Дальше шла казачья лирика и деловое предложение: если понравится, — остаться на ферме. Лишний работник никогда не помешает.

Иванов уехал на ферму и скоро в сутолоке парижской жизни, я совсем забыл о его существовании.

* * *

Прошло несколько лет. Как-то поздно вечером, когда я приехал в редакцию, мне сказали:

— Вас тут давно уже один человек дожидается… Часа три сидит в передней!

Человек встал и протянул мне свою руку <…> мое замешательство, спросил:

— Не вспоминаете? Много воды утекло… Да и изменился я сильно с тех пор… Человек, который хотел умереть…

Тут только я вспомнил Иванова.

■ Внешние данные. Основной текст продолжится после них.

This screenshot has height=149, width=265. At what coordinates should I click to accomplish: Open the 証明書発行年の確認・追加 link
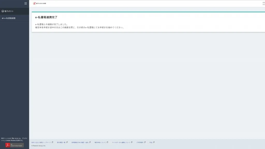[x=80, y=142]
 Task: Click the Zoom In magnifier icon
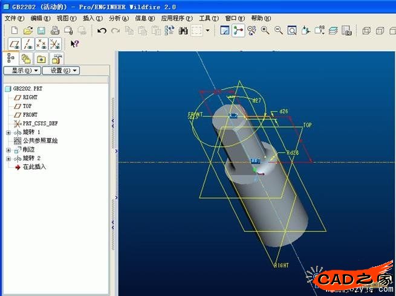(x=265, y=30)
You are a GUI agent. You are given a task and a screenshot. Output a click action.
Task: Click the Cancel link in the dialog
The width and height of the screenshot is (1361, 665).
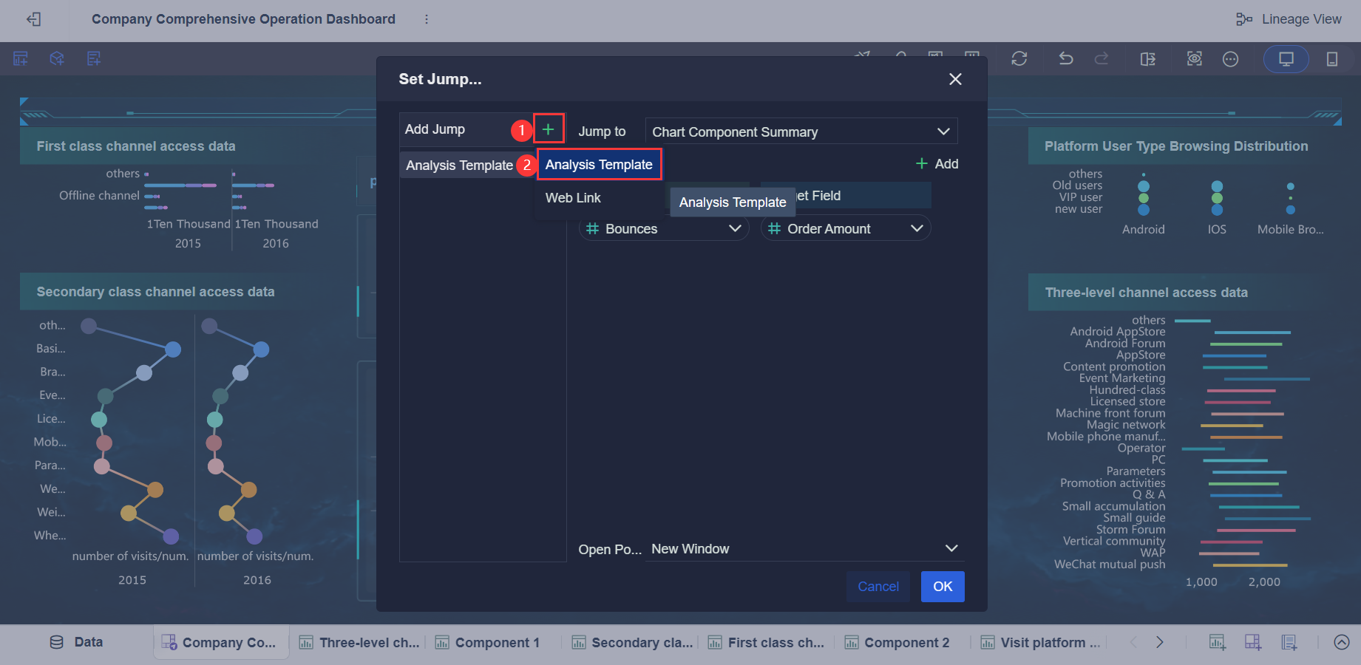click(x=878, y=586)
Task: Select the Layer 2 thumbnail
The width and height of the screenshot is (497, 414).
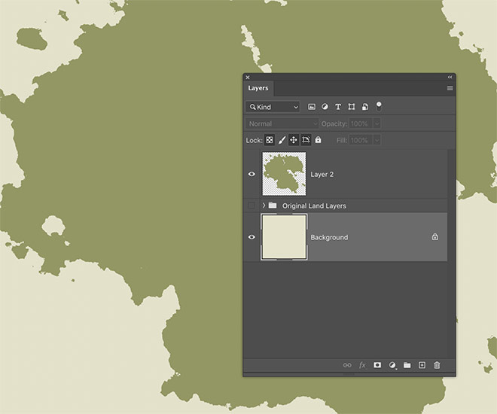Action: pos(284,174)
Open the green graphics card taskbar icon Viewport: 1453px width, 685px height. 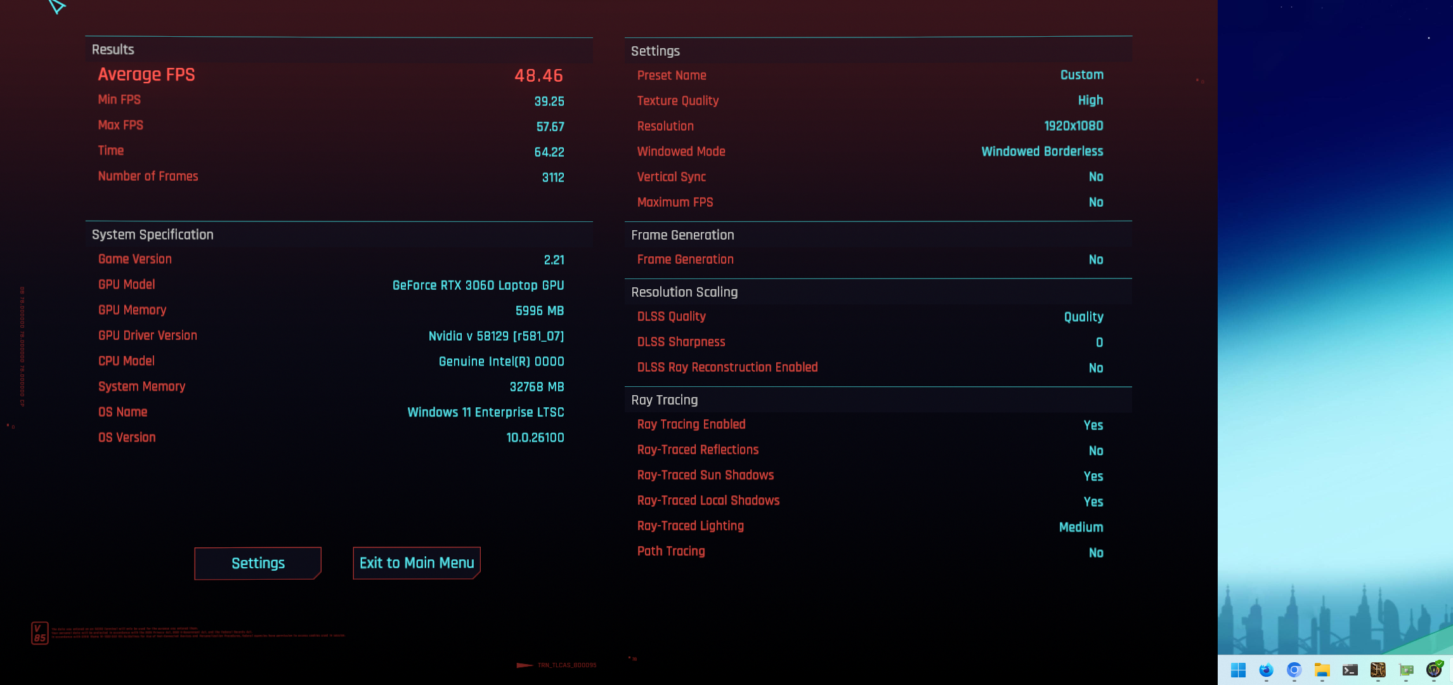(1406, 670)
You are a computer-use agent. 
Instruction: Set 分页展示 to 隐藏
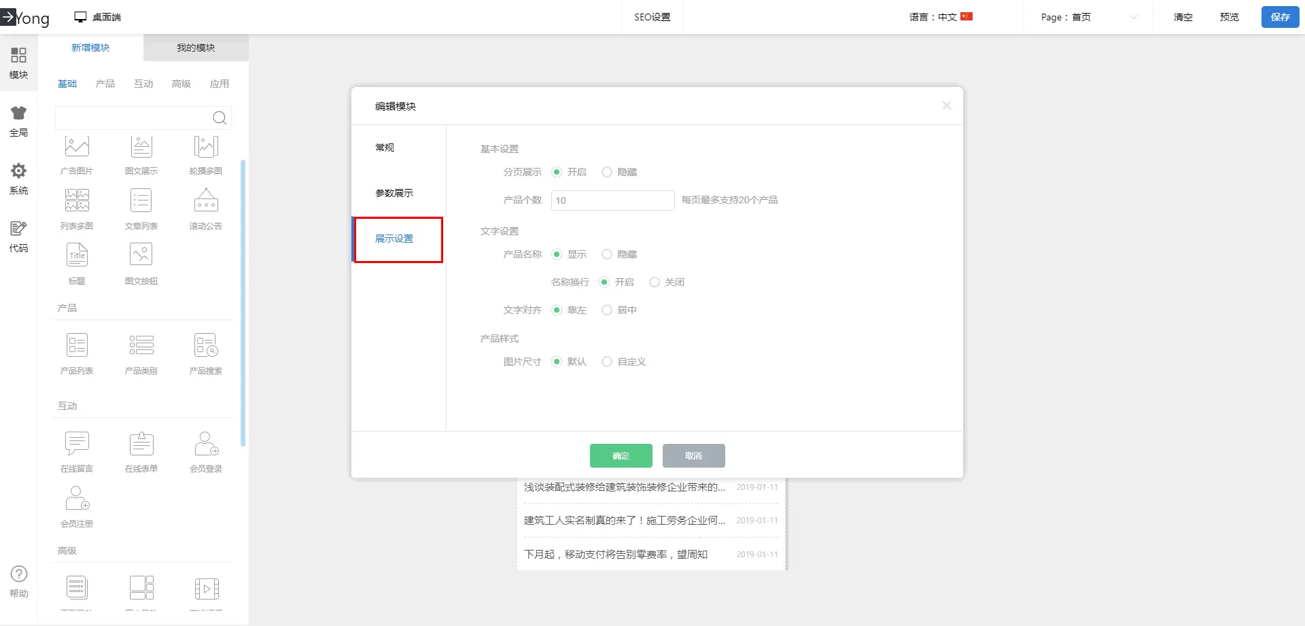tap(607, 173)
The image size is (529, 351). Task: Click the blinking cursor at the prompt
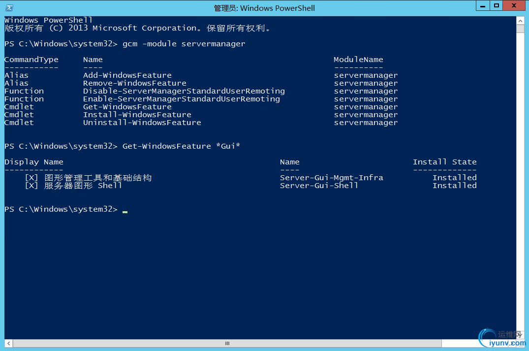click(125, 211)
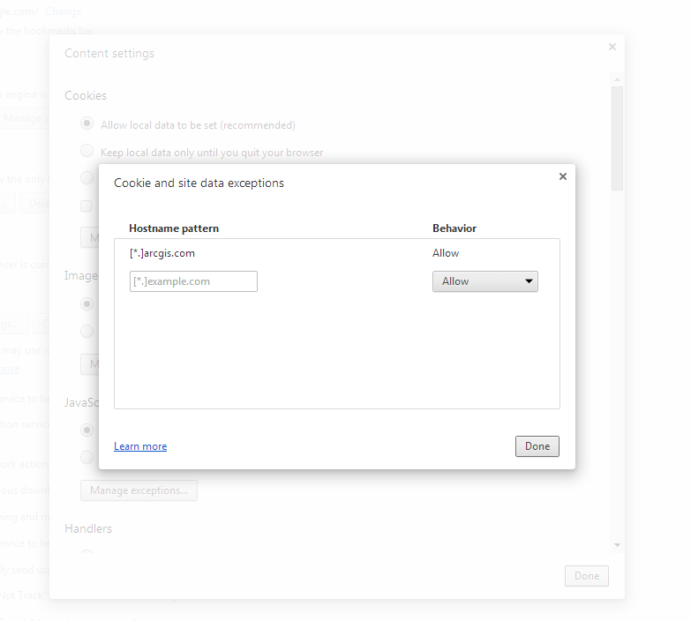Open the Learn more link
Screen dimensions: 691x621
pos(140,446)
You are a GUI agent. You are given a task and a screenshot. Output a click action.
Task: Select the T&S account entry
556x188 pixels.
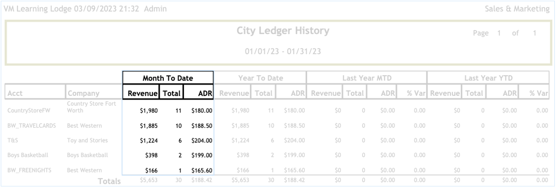(13, 140)
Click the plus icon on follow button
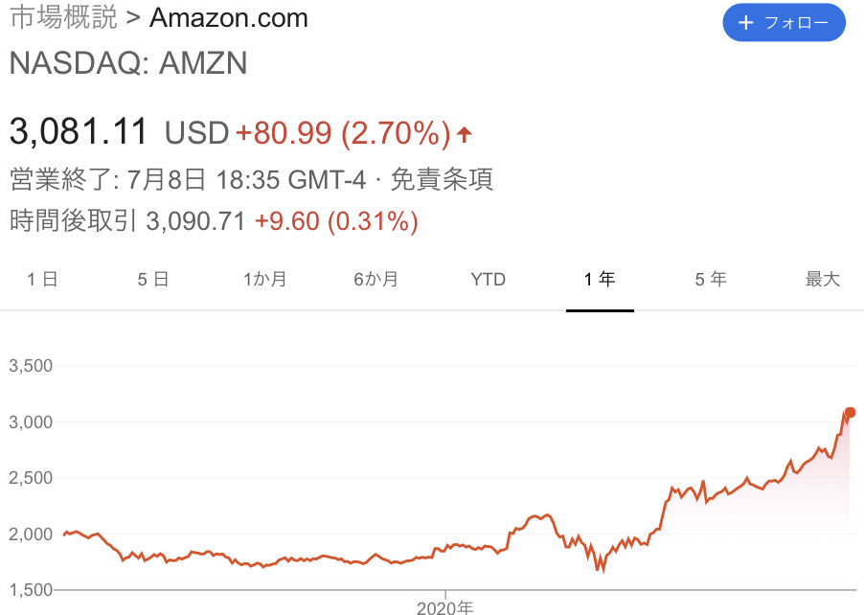 (x=748, y=23)
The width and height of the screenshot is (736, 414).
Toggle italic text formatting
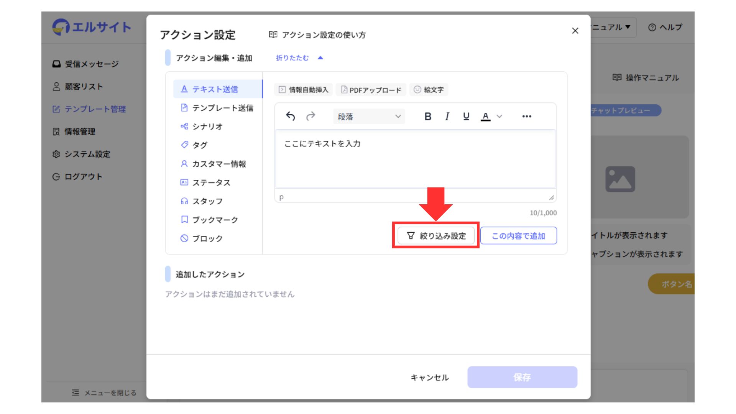pyautogui.click(x=447, y=116)
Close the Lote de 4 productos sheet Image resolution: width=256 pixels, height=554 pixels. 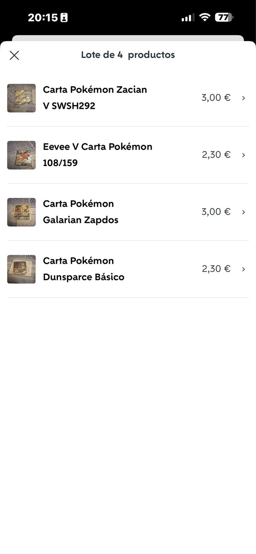[14, 55]
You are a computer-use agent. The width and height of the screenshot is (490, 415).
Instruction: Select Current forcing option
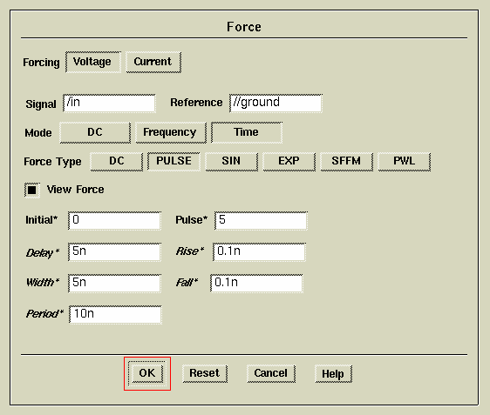click(x=153, y=62)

Он, действительно, сильно изменился, — не то, что помолодел — люди редко молодеют, — но как-то окреп, поздоровел.

Он прожил на ферме все эти годы и под конец стал испольщиком, обзавелся собственным, небольшим хозяйством.

— Приехал я в Париж со специальной целью, Помните, — вы тогда написали обо мне большую статью? Так вот я ее так хорошо спрятал, что теперь не могу найти. А статья мне сейчас нужна до зарезу…

— Для чего, собственно? Дело прошлое…

— Для развода. Так сказать, вещественное доказательство.

Признаюсь, — я страшно удивился. Какое доказательство?

— Ведь все мои несчастия пошли от жены. Теперь я задумал с ней развестись. И ваша статья будет в суде доказательством того, как плохо мне тогда было, и до какой степени отчаяния довела меня эта женщина…

Собственно, на этом можно закончить всю историю. Мы порылись в комплекте и нужную ему статью нашли. А еще через несколько месяцев я получил по почте карточку: Мсье Иванов извещал меня о предстоящем своем бракосочетании с какой-то мадемуазель Ивонне Бернье и просил «почтить своим присутствием».

Надеюсь, что человек, который хотел умереть, до сих пор жив и счастлив.

Пашино счастье

Приехала Паша из России весной 1913 года, с господами. Была она в это время на сносях, но в Париж ее все-таки взяли, — уж очень к ней привыкли господа, да и Паша была прислугой преданной, незаменимой. А однако, колебались:

— Ну, куда ее такой везти? Ей рожать надо, а не путешествовать по заграницам!

Но барыня заупрямилась:

— Не могу я с французской прислугой сговориться. И в Париже родильные дома есть… А с Пашей я не расстанусь.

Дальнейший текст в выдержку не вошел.